Cuentan los mayores del barrio de San Roque que, a comienzos del siglo pasado, vivió allí un hombre alto, de barba rubia y ojos azules, conocido por su costumbre de andar descalzo. Habitaba un cuartito húmedo en la calle Rocafuerte, donde atendía una pequeña zapatería. Era un hombre callado, de mirada serena, que remendaba el calzado con la paciencia de un santo. Jamás negó un favor y, si el cliente era pobre, no le cobraba nada. Por eso, el vecindario empezó a llamarlo el Santo Descalzo. Lo curioso era que, cada domingo, a las ocho de la mañana, dejaba su taller y aparecía vestido con elegancia —chaleco de fantasía, bastón de plata, gemelos de oro—, pero con los pies desnudos, como si no quisiera ensuciar el cielo con suelas humanas. Iba a misa con una devoción tan profunda que, en más de una ocasión, lo vieron llorar en silencio.
Más de un siglo después, los vecinos vuelven a murmurar sobre un hombre parecido.
Dicen que podría ser descendiente del Santo Descalzo, aunque nadie se atreve a asegurarlo. Vive también en San Roque, justo frente a donde estuvo el viejo taller, y conserva la misma costumbre: trabaja rodeado de zapatos, pero jamás usa ninguno.
En su puerta cuelga un cartel discreto, escrito a mano: Caminar sin dejar huella.
El joven —a quien todos llaman el Santo Descalzo 2.0— fabrica calzado artesanal con materiales reciclados que encuentra en los rincones del propio barrio.
De los neumáticos viejos que los mecánicos desechan, corta las suelas resistentes; de los sacos de harina del mercado saca la lona para los interiores; y de las fibras del plátano seco teje cordones tan firmes que ni la lluvia logra desatar.
A veces aprovecha pedazos de cinturones, trozos de toldo o botones extraviados, convencido de que todo objeto usado guarda una historia que merece volver a andar, aunque sea en pies ajenos.
Cobra poco, trabaja mucho y, si el cliente llega sin dinero, le ofrece una taza de café recién hecho y una conversación tranquila sobre el tiempo, la suerte o el arte de caminar sin hacer ruido en la vida.
Cada golpe de su martillo suena como una plegaria mínima, repetida al compás de la paciencia.
El aire se impregna de cuero tibio, cera derretida y un perfume leve a esperanza: ese aroma que solo tienen los oficios honestos cuando tocan el alma sin alardes.
Una tarde, un político llegó con cámaras a encargarle un par de zapatos “para la marcha de la honestidad”.
El zapatero lo miró de arriba abajo y respondió con serenidad:
—No trabajo con cuero político, señor. Se estira mucho y nunca vuelve a su forma.

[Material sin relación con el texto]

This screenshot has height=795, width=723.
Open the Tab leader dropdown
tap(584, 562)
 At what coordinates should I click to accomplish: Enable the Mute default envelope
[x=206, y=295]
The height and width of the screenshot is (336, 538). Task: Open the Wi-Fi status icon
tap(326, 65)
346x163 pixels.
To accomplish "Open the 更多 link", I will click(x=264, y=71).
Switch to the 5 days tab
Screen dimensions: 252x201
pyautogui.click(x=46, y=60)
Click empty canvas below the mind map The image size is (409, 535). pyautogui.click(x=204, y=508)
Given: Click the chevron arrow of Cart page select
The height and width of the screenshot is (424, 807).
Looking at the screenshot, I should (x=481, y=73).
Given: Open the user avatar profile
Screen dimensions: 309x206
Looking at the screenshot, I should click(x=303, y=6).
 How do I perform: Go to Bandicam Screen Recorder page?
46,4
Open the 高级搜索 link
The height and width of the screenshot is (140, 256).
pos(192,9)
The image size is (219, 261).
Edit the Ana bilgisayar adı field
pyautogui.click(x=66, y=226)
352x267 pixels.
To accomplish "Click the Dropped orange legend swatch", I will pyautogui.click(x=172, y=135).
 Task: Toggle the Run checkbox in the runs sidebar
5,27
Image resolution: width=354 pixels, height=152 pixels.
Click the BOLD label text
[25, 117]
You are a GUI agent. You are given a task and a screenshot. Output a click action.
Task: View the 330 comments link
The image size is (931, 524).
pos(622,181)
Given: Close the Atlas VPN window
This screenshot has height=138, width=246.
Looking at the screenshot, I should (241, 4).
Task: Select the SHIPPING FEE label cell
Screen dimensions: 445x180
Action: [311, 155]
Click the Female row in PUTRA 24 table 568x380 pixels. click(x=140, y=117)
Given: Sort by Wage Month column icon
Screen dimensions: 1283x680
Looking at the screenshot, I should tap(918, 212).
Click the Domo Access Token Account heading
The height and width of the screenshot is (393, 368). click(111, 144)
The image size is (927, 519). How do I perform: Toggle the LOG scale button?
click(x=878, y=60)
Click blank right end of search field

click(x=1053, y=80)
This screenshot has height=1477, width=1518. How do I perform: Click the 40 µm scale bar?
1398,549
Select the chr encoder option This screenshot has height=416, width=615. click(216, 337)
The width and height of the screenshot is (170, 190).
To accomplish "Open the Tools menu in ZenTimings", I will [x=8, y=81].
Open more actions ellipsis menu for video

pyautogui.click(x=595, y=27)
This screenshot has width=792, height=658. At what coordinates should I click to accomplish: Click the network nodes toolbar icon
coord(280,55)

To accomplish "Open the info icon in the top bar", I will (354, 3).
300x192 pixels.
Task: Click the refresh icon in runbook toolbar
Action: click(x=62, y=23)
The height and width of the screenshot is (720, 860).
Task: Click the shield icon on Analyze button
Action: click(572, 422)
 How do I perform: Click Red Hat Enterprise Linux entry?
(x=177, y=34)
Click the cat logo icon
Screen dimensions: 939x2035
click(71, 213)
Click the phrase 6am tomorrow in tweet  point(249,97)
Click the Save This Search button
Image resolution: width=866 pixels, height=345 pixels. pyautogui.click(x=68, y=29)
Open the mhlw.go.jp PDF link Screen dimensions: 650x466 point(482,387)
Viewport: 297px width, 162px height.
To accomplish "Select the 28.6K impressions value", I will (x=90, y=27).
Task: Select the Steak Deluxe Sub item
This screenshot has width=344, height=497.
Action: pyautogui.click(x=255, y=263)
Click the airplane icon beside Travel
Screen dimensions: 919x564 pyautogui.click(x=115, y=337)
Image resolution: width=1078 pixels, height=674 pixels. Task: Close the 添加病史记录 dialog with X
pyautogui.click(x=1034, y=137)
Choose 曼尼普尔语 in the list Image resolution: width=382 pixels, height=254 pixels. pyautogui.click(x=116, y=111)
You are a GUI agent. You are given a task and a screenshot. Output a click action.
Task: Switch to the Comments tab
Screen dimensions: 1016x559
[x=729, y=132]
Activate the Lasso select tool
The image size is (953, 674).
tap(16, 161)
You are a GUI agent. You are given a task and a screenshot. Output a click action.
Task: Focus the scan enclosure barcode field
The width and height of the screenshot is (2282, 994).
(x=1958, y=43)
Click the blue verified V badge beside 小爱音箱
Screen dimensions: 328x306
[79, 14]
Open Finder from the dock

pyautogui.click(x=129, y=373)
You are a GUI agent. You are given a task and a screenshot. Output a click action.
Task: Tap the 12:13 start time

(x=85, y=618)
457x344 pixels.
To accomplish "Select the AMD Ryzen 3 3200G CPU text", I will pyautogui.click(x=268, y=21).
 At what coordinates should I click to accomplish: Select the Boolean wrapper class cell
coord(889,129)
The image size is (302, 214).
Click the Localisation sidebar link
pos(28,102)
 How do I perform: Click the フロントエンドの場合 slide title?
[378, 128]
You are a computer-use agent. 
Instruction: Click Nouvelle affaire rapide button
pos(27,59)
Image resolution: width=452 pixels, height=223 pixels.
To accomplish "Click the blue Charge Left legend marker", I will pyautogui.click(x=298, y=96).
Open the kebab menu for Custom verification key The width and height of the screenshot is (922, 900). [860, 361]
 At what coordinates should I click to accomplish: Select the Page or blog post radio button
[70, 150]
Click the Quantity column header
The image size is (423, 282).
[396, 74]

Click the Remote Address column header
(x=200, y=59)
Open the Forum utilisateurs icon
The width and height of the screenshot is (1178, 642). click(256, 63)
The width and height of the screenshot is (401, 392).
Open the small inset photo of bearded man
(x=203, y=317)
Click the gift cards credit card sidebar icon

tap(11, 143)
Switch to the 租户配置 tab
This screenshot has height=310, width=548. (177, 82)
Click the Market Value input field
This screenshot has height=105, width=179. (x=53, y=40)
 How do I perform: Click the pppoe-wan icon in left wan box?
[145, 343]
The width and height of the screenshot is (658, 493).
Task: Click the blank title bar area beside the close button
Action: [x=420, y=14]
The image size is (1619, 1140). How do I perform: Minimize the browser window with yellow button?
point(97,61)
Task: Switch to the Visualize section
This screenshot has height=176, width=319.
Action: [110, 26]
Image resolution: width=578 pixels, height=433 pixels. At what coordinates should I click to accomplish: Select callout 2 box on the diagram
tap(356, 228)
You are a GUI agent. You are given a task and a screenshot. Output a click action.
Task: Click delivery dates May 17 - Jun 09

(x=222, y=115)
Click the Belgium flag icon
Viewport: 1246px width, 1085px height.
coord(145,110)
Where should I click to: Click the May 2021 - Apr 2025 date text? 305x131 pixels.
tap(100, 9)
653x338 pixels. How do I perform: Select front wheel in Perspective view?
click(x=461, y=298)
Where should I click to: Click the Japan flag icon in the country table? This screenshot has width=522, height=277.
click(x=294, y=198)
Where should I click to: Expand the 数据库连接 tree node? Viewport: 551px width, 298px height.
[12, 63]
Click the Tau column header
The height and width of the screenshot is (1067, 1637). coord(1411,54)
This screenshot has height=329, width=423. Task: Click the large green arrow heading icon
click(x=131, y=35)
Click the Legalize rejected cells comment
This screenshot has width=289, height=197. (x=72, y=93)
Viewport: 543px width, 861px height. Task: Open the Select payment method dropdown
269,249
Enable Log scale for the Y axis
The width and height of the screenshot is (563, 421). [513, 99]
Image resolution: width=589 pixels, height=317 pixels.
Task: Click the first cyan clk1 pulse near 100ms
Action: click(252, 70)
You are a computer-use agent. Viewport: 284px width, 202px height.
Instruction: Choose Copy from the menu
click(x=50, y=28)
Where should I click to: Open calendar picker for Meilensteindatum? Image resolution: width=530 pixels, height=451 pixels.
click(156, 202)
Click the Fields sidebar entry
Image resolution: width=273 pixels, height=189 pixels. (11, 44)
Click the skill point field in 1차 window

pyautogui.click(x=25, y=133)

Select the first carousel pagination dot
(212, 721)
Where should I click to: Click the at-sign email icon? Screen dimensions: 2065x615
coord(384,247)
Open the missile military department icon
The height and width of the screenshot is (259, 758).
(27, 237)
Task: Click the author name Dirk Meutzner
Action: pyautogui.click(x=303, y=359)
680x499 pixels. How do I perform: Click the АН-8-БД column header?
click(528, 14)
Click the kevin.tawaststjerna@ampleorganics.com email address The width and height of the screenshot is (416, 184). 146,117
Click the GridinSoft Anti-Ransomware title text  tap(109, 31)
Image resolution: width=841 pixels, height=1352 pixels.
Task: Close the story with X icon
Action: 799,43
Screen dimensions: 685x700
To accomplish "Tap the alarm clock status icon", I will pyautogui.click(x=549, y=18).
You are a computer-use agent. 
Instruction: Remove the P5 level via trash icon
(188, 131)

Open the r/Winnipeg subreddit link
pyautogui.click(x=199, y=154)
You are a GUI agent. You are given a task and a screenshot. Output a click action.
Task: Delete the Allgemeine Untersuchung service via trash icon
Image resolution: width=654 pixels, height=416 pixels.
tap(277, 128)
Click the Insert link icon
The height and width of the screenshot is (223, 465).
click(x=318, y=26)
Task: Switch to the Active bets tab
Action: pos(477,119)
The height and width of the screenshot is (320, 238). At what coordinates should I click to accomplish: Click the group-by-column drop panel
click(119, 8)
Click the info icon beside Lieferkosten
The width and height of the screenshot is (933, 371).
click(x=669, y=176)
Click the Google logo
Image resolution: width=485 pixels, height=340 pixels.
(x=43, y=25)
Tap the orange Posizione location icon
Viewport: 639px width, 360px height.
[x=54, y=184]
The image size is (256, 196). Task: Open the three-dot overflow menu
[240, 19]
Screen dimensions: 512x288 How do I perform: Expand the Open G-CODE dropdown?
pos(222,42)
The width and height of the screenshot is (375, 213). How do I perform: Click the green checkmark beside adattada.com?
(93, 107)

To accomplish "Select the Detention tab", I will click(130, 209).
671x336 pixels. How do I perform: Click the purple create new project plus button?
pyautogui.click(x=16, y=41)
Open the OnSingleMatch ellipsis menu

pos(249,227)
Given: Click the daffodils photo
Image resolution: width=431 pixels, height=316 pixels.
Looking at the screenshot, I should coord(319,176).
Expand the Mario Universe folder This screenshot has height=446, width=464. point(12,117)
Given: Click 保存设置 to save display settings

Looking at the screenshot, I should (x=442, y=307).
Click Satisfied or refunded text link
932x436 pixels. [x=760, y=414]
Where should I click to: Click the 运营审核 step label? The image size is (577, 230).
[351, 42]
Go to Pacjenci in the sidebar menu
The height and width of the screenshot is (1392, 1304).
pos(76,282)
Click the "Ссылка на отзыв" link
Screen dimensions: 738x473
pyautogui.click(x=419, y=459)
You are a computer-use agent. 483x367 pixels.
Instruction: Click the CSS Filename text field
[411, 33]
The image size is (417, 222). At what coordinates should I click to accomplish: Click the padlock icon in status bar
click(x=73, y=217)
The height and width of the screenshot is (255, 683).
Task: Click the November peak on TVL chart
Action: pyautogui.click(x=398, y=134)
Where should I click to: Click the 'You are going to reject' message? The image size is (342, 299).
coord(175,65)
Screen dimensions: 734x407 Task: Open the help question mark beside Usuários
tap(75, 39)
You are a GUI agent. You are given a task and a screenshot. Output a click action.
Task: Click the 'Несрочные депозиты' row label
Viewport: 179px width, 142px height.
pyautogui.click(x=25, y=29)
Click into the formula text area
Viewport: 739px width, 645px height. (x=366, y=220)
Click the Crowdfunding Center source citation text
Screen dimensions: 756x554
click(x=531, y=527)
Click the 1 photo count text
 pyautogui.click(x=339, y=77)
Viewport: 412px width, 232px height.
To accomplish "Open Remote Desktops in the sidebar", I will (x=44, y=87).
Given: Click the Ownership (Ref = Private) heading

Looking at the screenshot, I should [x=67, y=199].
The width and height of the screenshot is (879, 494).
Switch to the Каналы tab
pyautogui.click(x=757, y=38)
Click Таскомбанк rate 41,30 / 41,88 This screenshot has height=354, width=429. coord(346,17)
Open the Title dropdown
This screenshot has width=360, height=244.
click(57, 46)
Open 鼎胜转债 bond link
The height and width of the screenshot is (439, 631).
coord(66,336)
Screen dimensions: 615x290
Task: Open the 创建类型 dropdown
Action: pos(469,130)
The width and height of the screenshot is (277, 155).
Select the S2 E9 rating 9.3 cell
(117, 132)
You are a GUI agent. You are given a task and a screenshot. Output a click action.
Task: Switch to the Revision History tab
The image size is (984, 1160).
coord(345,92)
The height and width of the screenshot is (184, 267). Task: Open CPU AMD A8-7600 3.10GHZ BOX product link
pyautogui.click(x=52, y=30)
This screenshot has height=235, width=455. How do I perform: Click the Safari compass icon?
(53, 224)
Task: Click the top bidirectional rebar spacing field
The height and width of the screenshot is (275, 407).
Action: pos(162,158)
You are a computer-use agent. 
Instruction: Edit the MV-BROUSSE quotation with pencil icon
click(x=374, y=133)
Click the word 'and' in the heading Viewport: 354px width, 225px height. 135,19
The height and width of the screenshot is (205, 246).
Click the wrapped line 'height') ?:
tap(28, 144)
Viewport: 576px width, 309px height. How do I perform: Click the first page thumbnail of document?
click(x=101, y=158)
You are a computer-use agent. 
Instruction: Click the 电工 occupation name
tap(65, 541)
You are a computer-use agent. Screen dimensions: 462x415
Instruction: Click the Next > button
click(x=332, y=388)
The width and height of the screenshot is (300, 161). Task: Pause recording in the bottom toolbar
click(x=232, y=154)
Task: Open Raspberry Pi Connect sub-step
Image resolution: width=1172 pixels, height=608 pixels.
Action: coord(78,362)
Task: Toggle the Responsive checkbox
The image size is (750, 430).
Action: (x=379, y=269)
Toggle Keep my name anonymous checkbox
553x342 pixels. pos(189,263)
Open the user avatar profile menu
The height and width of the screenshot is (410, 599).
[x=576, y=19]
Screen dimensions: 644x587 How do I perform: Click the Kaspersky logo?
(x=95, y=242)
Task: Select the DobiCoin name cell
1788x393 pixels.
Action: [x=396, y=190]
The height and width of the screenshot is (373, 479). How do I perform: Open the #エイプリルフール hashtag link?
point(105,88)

El funcionario, sorprendido, soltó una risa tensa y prometió volver. Pero, al dar los primeros pasos, sintió cómo las suelas comenzaban a despegarse sin razón. Desde entonces camina despacio, eligiendo las palabras con cuidado, como si temiera que también se le despeguen los discursos.
Los vecinos juran que el muchacho cierra su taller cada domingo y baja descalzo hasta la iglesia del Carmen Alto. Deja un ramo de flores secas en los escalones y regresa sin decir palabra. Los niños del barrio lo siguen a escondidas: aseguran que, donde pisa, el suelo queda limpio y un poco más tibio, como si la calle misma agradeciera.
En San Roque nadie se asombra. Las cosas verdaderas no se van: cambian de siglo, de rostro o de oficio, pero siempre vuelven a caminar.
Por eso, cuando alguien entra a una tienda del barrio y pregunta si todavía se hacen milagros, cualquier vendedor levanta la vista y responde con una sonrisa leve:
—Milagros no… pero, a veces, el Santo pasa descalzo por aquí.